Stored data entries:
------------

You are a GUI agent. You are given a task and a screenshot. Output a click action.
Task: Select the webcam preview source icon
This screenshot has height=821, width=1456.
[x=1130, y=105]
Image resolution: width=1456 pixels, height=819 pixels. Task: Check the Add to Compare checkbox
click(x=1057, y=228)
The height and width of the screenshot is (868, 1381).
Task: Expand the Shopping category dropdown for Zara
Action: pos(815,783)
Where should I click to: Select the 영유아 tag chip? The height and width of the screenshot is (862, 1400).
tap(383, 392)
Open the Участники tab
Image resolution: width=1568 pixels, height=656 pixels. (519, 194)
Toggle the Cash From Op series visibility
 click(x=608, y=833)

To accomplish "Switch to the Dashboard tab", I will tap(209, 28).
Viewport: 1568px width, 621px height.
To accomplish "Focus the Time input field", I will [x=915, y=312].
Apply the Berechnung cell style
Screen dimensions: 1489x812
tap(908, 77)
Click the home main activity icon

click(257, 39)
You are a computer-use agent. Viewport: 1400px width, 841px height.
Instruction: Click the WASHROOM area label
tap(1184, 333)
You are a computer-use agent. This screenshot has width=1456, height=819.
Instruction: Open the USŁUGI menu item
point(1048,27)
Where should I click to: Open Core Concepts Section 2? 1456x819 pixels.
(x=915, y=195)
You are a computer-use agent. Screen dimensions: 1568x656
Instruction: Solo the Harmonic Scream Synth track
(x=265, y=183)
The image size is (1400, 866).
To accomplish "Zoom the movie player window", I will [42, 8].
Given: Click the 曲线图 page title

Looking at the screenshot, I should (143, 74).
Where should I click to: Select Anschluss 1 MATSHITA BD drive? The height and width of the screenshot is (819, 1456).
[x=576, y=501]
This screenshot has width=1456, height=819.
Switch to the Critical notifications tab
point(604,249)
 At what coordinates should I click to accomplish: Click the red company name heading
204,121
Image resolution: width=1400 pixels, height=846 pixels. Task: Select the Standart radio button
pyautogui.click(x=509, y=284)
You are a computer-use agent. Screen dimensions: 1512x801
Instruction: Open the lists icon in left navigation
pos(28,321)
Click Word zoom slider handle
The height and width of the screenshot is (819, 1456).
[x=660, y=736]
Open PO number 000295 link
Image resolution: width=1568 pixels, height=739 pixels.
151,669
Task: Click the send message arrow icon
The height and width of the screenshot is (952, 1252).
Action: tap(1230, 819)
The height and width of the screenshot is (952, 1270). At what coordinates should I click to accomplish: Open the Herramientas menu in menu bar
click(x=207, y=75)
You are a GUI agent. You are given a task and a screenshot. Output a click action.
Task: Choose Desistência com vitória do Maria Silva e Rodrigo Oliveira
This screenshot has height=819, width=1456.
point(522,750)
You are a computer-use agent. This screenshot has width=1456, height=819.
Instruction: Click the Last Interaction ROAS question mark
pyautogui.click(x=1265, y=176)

------------

**TASK DESCRIPTION**
The response has to match the data exactly, line for line.

**FINAL ANSWER**
You are a GUI agent. You are given a task and a screenshot. Output a click action.
Task: Select the webcam preview source icon
This screenshot has height=821, width=1456.
[x=1130, y=105]
Image resolution: width=1456 pixels, height=819 pixels. Task: Check the Add to Compare checkbox
click(x=1057, y=228)
The height and width of the screenshot is (868, 1381).
Task: Expand the Shopping category dropdown for Zara
Action: pos(815,783)
Where should I click to: Select the 영유아 tag chip? The height and width of the screenshot is (862, 1400).
tap(383, 392)
Open the Участники tab
Image resolution: width=1568 pixels, height=656 pixels. (519, 194)
Toggle the Cash From Op series visibility
 click(x=608, y=833)

To accomplish "Switch to the Dashboard tab", I will tap(209, 28).
Viewport: 1568px width, 621px height.
To accomplish "Focus the Time input field", I will [x=915, y=312].
Apply the Berechnung cell style
Screen dimensions: 1489x812
tap(908, 77)
Click the home main activity icon

click(257, 39)
You are a computer-use agent. Viewport: 1400px width, 841px height.
Instruction: Click the WASHROOM area label
tap(1184, 333)
You are a computer-use agent. This screenshot has width=1456, height=819.
Instruction: Open the USŁUGI menu item
point(1048,27)
Where should I click to: Open Core Concepts Section 2? 1456x819 pixels.
(x=915, y=195)
You are a computer-use agent. Screen dimensions: 1568x656
Instruction: Solo the Harmonic Scream Synth track
(x=265, y=183)
The image size is (1400, 866).
To accomplish "Zoom the movie player window", I will [42, 8].
Given: Click the 曲线图 page title

Looking at the screenshot, I should (143, 74).
Where should I click to: Select Anschluss 1 MATSHITA BD drive? The height and width of the screenshot is (819, 1456).
[x=576, y=501]
This screenshot has width=1456, height=819.
Switch to the Critical notifications tab
point(604,249)
 At what coordinates should I click to accomplish: Click the red company name heading
204,121
Image resolution: width=1400 pixels, height=846 pixels. Task: Select the Standart radio button
pyautogui.click(x=509, y=284)
You are a computer-use agent. Screen dimensions: 1512x801
Instruction: Open the lists icon in left navigation
pos(28,321)
Click Word zoom slider handle
The height and width of the screenshot is (819, 1456).
[x=660, y=736]
Open PO number 000295 link
Image resolution: width=1568 pixels, height=739 pixels.
151,669
Task: Click the send message arrow icon
The height and width of the screenshot is (952, 1252).
Action: tap(1230, 819)
The height and width of the screenshot is (952, 1270). At what coordinates should I click to accomplish: Open the Herramientas menu in menu bar
click(x=207, y=75)
You are a GUI agent. You are given a task and a screenshot. Output a click action.
Task: Choose Desistência com vitória do Maria Silva e Rodrigo Oliveira
This screenshot has height=819, width=1456.
point(522,750)
You are a computer-use agent. This screenshot has width=1456, height=819.
Instruction: Click the Last Interaction ROAS question mark
pyautogui.click(x=1265, y=176)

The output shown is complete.